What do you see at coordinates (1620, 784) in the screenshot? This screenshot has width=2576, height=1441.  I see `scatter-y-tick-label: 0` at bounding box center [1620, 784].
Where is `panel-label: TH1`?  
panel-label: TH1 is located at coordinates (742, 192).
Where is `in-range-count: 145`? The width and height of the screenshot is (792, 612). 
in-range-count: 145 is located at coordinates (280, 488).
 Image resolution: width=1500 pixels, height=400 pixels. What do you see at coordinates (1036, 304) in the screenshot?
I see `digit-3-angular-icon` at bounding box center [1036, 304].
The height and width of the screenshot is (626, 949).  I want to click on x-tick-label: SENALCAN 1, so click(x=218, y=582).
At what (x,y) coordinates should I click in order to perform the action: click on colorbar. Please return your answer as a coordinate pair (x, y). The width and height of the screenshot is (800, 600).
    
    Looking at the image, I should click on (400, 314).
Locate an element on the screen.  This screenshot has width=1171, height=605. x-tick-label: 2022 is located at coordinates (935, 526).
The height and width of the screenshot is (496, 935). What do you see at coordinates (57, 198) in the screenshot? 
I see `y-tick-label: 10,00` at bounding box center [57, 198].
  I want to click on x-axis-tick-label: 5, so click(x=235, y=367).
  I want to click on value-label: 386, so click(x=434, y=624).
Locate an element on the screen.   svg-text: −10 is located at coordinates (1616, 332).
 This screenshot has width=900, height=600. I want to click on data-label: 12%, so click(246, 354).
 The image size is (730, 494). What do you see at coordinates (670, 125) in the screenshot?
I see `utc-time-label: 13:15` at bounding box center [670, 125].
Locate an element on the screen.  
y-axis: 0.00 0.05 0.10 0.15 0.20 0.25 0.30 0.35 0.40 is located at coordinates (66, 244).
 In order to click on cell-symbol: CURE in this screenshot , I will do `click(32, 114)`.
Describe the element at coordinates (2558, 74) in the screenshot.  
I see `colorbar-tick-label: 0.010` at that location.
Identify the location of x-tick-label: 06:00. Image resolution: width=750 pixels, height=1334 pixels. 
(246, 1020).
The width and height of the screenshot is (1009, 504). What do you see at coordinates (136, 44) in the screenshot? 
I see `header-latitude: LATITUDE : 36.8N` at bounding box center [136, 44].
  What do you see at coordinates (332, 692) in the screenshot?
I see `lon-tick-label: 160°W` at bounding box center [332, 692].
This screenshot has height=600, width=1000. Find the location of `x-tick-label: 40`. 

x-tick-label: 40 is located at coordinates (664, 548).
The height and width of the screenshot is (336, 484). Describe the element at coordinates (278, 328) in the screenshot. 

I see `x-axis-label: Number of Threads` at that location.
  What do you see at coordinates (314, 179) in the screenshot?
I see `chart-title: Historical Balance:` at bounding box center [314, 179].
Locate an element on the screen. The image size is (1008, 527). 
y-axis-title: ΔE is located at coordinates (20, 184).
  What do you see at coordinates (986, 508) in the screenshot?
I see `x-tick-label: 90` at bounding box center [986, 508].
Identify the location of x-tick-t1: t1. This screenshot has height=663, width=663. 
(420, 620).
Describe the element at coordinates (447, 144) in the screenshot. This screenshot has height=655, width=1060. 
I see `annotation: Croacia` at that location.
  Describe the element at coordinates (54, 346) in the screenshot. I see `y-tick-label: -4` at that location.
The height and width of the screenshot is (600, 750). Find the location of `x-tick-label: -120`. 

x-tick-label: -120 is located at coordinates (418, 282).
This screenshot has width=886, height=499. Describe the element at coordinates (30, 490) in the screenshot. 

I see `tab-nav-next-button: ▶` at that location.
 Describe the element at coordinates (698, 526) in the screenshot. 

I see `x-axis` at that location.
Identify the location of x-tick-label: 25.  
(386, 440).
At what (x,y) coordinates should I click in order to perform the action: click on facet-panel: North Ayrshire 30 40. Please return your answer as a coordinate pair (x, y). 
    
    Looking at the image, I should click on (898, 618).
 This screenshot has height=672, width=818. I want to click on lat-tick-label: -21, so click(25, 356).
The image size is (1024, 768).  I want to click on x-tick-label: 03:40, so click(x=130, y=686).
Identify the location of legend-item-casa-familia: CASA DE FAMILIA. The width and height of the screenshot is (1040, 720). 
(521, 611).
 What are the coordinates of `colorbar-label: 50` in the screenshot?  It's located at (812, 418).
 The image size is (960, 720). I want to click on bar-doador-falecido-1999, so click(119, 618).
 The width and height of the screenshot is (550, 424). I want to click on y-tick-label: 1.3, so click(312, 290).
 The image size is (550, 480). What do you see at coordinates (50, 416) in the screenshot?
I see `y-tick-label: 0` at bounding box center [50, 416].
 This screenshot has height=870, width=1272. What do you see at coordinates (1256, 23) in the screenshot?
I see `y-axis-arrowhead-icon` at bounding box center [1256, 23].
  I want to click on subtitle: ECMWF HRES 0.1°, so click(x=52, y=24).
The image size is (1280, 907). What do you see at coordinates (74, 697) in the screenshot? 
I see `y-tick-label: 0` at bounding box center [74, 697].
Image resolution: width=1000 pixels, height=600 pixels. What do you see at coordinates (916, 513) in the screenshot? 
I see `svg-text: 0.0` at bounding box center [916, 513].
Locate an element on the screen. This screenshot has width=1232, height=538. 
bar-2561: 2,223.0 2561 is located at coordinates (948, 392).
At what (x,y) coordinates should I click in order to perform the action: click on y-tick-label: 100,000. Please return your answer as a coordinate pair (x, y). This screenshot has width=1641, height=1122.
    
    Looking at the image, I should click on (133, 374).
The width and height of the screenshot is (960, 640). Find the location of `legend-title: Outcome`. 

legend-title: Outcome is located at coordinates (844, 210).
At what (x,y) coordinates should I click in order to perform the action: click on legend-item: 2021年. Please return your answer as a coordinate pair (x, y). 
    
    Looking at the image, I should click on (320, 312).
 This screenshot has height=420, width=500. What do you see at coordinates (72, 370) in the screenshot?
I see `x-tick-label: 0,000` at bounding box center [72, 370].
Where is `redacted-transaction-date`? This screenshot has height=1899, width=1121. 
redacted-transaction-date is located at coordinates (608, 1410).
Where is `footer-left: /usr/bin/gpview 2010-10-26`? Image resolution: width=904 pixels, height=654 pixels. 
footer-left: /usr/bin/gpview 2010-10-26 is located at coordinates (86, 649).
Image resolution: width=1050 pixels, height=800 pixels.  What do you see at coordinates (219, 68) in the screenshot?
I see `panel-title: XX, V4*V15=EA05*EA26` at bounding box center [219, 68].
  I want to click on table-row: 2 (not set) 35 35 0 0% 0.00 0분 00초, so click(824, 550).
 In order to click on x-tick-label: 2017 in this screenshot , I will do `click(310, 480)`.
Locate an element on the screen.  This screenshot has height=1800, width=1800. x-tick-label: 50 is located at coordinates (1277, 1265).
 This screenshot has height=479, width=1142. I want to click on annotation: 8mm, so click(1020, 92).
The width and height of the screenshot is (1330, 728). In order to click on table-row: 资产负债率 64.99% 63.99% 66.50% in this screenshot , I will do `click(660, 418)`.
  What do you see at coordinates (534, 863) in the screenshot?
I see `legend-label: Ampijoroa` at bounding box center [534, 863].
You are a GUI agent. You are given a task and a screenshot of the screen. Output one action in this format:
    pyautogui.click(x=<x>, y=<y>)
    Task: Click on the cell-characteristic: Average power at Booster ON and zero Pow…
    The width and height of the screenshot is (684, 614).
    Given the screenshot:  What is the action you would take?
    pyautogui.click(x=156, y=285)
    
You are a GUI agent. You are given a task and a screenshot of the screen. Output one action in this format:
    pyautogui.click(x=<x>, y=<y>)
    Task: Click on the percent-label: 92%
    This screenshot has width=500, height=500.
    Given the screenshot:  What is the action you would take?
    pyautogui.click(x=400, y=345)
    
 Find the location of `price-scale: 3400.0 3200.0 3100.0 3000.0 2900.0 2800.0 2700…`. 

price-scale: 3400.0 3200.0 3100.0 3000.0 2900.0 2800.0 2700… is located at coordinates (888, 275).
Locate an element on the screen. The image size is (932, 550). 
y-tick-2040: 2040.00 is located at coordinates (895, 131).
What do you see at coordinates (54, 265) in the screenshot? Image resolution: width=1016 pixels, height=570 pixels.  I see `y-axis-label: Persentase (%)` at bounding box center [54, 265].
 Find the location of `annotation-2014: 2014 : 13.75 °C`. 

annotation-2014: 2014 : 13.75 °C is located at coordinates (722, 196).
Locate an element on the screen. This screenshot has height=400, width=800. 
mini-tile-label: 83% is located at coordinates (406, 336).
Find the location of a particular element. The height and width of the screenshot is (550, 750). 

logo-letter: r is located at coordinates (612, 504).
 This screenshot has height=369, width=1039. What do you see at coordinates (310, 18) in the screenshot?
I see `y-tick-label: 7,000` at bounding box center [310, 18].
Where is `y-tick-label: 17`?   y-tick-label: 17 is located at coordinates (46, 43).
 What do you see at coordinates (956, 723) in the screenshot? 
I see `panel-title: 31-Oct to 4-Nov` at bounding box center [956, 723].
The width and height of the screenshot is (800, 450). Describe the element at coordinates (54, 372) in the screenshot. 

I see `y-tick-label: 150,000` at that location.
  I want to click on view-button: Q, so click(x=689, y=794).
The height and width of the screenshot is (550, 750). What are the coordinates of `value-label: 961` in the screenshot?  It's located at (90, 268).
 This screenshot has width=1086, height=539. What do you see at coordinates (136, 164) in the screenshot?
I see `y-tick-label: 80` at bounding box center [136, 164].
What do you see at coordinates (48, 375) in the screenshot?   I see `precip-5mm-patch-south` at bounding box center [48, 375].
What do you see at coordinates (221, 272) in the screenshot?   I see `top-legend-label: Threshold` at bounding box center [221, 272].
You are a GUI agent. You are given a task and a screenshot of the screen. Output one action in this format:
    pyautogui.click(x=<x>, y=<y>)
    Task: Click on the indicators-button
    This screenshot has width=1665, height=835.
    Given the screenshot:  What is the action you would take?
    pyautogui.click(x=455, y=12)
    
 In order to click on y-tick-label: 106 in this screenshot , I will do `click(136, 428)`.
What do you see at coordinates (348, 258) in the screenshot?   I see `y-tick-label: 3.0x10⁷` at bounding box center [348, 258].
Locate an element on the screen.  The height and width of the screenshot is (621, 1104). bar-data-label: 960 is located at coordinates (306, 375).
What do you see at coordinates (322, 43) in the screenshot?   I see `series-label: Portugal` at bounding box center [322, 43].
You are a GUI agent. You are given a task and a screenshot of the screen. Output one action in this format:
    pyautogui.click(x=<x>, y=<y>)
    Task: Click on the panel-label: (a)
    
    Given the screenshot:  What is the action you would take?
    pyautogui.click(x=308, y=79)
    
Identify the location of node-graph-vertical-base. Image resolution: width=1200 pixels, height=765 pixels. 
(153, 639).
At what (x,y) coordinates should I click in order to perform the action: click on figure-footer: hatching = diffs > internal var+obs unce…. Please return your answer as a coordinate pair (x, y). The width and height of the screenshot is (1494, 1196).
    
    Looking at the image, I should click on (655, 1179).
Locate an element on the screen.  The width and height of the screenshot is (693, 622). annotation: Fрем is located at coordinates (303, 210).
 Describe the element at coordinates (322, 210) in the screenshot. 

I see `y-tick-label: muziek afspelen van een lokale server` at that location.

#####

__Task to complete__
Output the lines of the items as a numbered list, starting at the line containing "on legend-item: 2021年." and ending at the line containing "In order to click on x-tick-label: 2017", with blank lines left out.

__Solution below__
1. At what (x,y) coordinates should I click in order to perform the action: click on legend-item: 2021年. Please return your answer as a coordinate pair (x, y). 
2.     Looking at the image, I should click on (320, 312).
3.  This screenshot has height=420, width=500. What do you see at coordinates (72, 370) in the screenshot?
4. I see `x-tick-label: 0,000` at bounding box center [72, 370].
5. Where is `redacted-transaction-date`? This screenshot has height=1899, width=1121. 
6. redacted-transaction-date is located at coordinates (608, 1410).
7. Where is `footer-left: /usr/bin/gpview 2010-10-26`? Image resolution: width=904 pixels, height=654 pixels. 
8. footer-left: /usr/bin/gpview 2010-10-26 is located at coordinates (86, 649).
9. Image resolution: width=1050 pixels, height=800 pixels.  What do you see at coordinates (219, 68) in the screenshot?
10. I see `panel-title: XX, V4*V15=EA05*EA26` at bounding box center [219, 68].
11.   I want to click on table-row: 2 (not set) 35 35 0 0% 0.00 0분 00초, so click(824, 550).
12.  In order to click on x-tick-label: 2017 in this screenshot , I will do `click(310, 480)`.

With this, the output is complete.